The works selected for Unmonumental and the other big contemporary sculpture surveys present a decidedly biased view. There are other ways that younger artists currently employ debris as source, medium, and theme, in accordance with different intentions and resulting in different effects. For instance, Heather Mekkelson, a young artist who recently began showing in Chicago, fabricates and compiles sculptural ensembles that she collectively titles Debris Field. She starts with images of natural disasters taken from newswire or internet sources, at once large-scale and everyday, typically hurricanes and tornadoes visited on communities in Florida, where she formerly lived. Mekkelson zooms in on details of the physical aftermath, shards of architecture and material culture--splayed roof shingles and splintered two-by-fours, an electric alarm clock, a lone slipper. From these photographs she'll then decide which objects to isolate and re-create herself, not by appropriating junkyard refuse or even thrift-store items to serve as proxies, but by purchasing new materials and fabricating one-to-one-scale replicas as exactly and meticulously as possible. Otherwise, there is no editorializing, either in the form of survivor testimonials or by Mekkelson herself; there's just this strewn infrastructure, what had been a community's everyday life preserved at the precise moment of its termination.

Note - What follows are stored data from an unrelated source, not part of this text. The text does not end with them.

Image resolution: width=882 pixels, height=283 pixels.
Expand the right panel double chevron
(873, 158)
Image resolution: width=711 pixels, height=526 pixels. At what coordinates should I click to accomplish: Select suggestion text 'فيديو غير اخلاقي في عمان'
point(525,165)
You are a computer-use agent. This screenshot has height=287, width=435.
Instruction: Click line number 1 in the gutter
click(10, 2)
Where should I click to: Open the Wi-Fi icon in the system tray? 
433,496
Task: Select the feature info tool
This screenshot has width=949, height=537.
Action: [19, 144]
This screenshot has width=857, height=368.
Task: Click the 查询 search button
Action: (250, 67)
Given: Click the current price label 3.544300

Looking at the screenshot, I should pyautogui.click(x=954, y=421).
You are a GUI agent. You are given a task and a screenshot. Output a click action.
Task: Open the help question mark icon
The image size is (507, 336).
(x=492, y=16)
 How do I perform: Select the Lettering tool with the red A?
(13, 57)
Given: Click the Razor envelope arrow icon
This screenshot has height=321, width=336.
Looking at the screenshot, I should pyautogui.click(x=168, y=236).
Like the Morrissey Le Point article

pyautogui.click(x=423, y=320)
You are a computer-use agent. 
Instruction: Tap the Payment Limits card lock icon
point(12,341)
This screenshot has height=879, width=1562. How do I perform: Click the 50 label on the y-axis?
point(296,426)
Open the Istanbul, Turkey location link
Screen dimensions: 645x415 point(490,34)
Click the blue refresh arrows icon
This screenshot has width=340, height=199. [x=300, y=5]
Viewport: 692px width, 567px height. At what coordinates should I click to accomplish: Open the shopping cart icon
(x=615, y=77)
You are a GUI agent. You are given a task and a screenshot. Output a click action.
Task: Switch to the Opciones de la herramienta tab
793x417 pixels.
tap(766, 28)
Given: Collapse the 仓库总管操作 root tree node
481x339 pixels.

One telling distinction of Mekkelson's work is its expansive sense of scale. Although she uses many of the same quotidian objects that pepper works by Isa Genzken and Rachel Harrison in Unmonumental--a chair, some sofa cushions, a polyester bedskirt, bath mats, printed gypsum board, electrical wire, a fence gate, some miniblinds, a plastic laundry basket--Mekkelson's mauled and orphaned possessions still strongly reference a wider context, a whole sense of place and way of life. Her work unfolds first and foremost as landscape.